ABOUT THIS TASK = Each line from the one that has "You are a computer-use agent. The width" through the final line of the listing is to be written out exactly, and no other line is.

EXCERPTED RECORDS =
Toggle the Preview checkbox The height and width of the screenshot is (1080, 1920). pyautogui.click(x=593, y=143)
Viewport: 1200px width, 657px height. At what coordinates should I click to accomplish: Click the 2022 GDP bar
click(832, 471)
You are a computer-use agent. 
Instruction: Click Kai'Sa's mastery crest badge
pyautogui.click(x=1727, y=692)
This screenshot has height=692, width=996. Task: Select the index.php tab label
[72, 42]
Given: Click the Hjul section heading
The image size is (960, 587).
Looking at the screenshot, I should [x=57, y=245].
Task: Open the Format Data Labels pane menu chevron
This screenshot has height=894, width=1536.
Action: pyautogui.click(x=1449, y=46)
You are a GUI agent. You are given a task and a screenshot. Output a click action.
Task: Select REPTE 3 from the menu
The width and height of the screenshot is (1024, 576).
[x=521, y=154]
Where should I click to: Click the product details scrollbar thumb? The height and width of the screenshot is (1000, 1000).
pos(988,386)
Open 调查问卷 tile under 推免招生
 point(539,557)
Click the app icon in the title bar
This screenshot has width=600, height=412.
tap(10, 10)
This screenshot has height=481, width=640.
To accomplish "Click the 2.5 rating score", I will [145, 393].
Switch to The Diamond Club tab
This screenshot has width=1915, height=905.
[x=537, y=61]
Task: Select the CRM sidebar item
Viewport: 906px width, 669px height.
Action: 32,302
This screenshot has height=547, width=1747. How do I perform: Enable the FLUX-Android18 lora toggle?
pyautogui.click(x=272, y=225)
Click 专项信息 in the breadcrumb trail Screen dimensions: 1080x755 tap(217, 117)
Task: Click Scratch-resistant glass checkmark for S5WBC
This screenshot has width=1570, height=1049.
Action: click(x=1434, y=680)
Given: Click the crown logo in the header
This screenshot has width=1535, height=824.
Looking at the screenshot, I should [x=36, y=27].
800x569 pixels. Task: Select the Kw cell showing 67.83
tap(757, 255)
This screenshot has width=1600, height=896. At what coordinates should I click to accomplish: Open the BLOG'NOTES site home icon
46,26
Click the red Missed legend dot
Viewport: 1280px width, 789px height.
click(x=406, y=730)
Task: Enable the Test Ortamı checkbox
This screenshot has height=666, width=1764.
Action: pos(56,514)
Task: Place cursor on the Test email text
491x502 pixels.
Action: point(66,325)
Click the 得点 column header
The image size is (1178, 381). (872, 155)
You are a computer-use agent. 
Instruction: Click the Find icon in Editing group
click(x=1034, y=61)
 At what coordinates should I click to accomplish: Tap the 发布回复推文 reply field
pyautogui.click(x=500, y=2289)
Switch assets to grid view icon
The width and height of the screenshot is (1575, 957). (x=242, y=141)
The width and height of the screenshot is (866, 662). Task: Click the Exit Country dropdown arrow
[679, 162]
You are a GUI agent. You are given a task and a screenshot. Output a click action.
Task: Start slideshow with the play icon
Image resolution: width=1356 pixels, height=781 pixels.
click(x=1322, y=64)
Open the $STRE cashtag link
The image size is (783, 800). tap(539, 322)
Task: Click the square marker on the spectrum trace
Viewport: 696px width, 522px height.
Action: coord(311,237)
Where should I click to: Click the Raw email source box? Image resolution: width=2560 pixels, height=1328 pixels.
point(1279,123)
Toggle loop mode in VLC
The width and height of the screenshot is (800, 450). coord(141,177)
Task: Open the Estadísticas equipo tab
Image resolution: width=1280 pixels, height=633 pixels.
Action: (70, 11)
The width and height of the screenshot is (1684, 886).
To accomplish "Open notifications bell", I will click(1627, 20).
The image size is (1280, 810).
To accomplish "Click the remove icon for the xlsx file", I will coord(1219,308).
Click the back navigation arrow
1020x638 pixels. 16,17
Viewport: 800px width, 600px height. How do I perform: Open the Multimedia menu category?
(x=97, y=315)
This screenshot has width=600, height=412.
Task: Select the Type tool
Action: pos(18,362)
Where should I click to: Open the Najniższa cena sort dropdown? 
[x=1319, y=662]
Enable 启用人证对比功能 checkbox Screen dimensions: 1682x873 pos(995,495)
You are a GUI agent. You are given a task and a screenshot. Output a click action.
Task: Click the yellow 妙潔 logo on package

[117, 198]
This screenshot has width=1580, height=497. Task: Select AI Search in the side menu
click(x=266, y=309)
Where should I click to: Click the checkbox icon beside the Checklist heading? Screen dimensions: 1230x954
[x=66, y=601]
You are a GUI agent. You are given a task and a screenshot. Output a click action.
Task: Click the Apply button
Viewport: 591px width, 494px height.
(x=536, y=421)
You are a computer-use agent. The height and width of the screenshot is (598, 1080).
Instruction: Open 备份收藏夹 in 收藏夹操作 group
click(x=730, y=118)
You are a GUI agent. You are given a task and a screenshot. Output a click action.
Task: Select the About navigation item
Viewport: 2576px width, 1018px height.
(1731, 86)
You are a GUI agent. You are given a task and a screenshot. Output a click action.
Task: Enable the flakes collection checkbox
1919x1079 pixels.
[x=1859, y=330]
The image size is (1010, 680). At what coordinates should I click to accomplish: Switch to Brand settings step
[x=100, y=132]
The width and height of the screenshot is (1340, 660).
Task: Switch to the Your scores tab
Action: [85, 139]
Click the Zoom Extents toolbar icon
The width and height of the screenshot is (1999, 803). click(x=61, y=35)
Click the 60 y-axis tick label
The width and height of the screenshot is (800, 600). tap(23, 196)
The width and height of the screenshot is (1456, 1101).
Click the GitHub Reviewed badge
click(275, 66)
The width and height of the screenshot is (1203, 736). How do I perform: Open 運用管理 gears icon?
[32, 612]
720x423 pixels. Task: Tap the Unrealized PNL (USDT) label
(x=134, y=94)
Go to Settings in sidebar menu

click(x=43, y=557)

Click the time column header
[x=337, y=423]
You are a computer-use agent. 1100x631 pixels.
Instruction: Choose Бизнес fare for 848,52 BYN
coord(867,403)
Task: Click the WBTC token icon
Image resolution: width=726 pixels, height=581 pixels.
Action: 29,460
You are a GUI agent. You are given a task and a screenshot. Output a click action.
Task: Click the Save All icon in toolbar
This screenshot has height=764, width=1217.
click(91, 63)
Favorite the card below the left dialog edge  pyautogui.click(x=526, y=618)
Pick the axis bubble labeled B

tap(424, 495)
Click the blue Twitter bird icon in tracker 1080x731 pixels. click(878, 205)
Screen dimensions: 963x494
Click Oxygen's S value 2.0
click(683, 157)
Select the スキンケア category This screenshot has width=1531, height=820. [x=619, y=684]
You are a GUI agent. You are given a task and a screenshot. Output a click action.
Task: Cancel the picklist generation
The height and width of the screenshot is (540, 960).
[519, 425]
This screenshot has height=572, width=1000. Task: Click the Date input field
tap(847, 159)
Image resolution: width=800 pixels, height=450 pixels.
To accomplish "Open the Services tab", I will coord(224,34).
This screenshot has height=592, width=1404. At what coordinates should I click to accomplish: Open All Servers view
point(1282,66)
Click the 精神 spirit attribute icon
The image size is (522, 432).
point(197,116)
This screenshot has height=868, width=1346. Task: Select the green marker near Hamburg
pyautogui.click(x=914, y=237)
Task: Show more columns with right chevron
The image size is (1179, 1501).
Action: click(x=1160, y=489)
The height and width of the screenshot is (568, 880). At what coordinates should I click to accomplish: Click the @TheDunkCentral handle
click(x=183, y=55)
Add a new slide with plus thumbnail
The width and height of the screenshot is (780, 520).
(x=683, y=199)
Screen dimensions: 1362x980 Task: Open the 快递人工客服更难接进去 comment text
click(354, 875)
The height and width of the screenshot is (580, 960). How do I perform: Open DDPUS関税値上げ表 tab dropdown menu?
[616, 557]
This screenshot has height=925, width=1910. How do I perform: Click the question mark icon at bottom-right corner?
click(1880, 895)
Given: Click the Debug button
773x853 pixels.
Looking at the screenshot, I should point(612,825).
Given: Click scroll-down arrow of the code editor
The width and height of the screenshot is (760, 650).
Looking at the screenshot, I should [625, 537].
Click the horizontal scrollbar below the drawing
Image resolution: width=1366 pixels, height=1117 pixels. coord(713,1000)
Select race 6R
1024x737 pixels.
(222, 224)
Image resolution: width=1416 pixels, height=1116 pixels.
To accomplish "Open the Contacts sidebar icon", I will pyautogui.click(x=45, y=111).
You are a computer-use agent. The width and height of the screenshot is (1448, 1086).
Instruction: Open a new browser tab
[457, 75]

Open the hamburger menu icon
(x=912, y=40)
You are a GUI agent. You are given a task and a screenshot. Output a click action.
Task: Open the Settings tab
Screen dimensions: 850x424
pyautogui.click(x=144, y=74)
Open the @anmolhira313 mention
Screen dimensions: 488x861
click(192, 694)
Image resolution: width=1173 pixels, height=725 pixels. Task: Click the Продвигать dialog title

RESULT FOR THIS EXERCISE =
You are a computer-use agent. The width and height of the screenshot is (1448, 1086).
Instruction: Open a new browser tab
[457, 75]

Open the hamburger menu icon
(x=912, y=40)
You are a GUI agent. You are given a task and a screenshot. Output a click action.
Task: Open the Settings tab
Screen dimensions: 850x424
pyautogui.click(x=144, y=74)
Open the @anmolhira313 mention
Screen dimensions: 488x861
click(192, 694)
Image resolution: width=1173 pixels, height=725 pixels. Task: Click the Продвигать dialog title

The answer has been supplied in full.